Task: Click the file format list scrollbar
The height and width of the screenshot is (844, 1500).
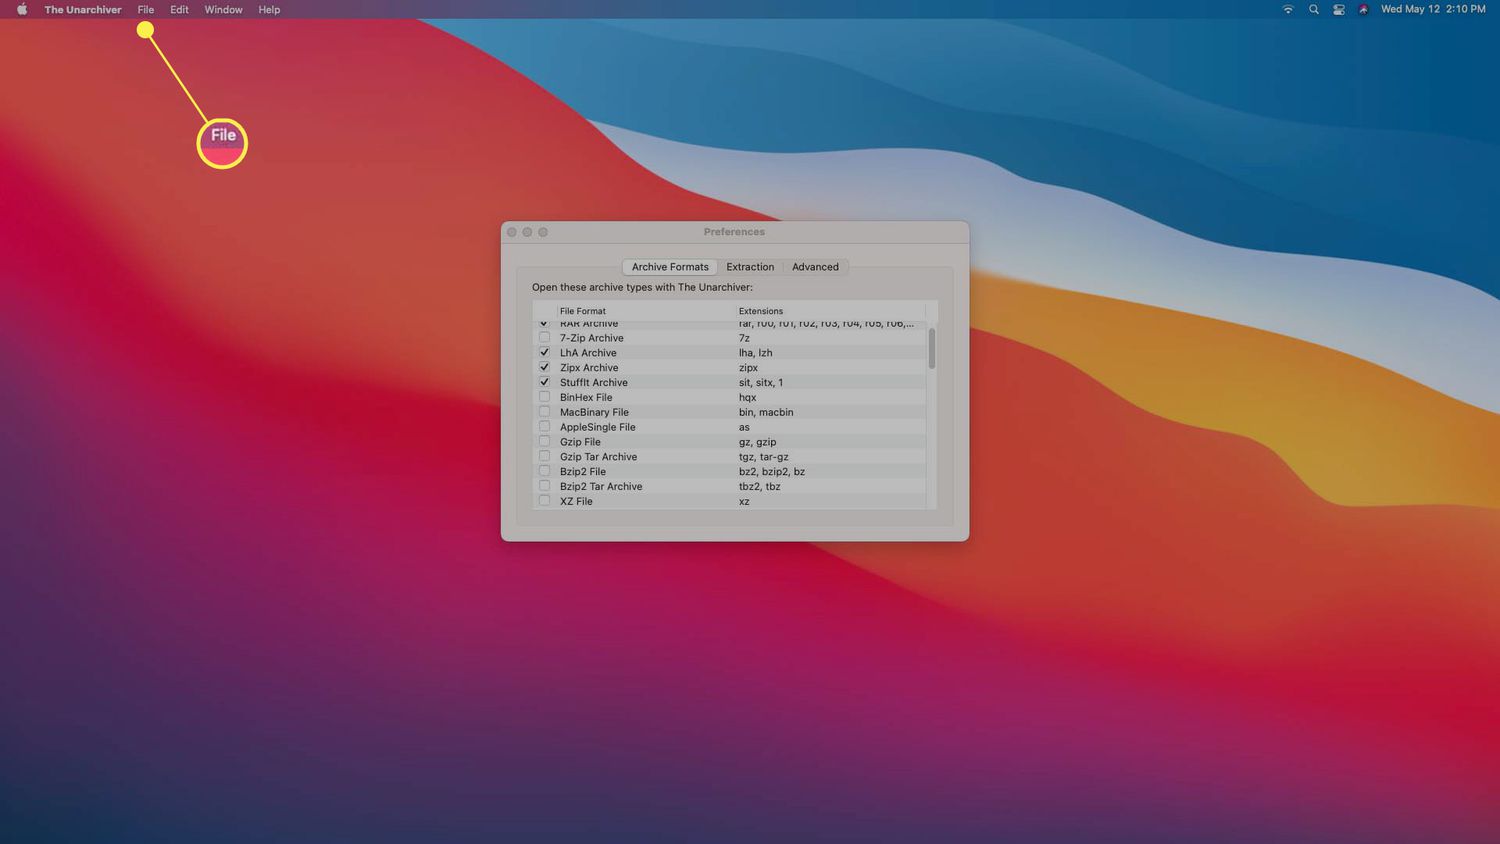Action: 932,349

======

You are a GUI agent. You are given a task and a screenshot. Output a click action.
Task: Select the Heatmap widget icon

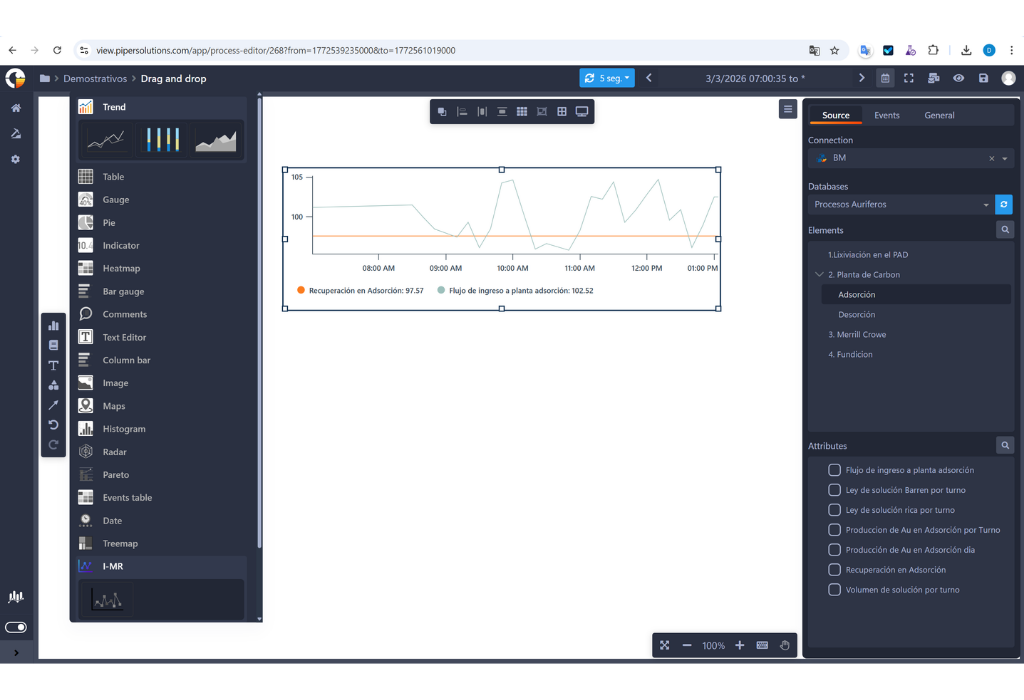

======

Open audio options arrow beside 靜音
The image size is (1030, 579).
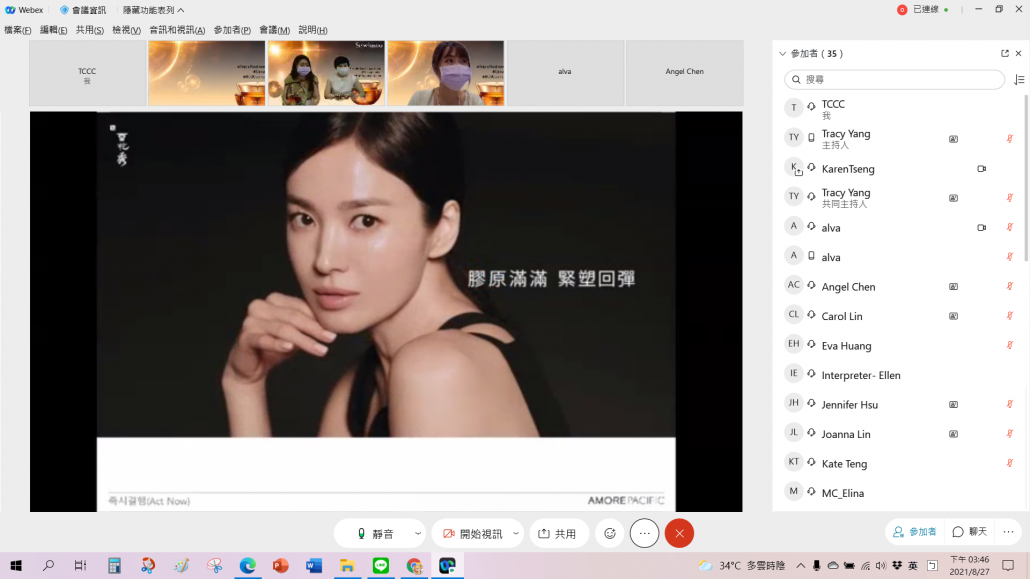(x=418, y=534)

======

**Aim of the exercise**
Only those lines of the entries above that run from the line containing "You are a GUI" to the line containing "Task: Select the Heatmap widget icon", both included, should be transcribed exactly.

**Output for this task**
You are a GUI agent. You are given a task and a screenshot. Output a click action.
Task: Select the Heatmap widget icon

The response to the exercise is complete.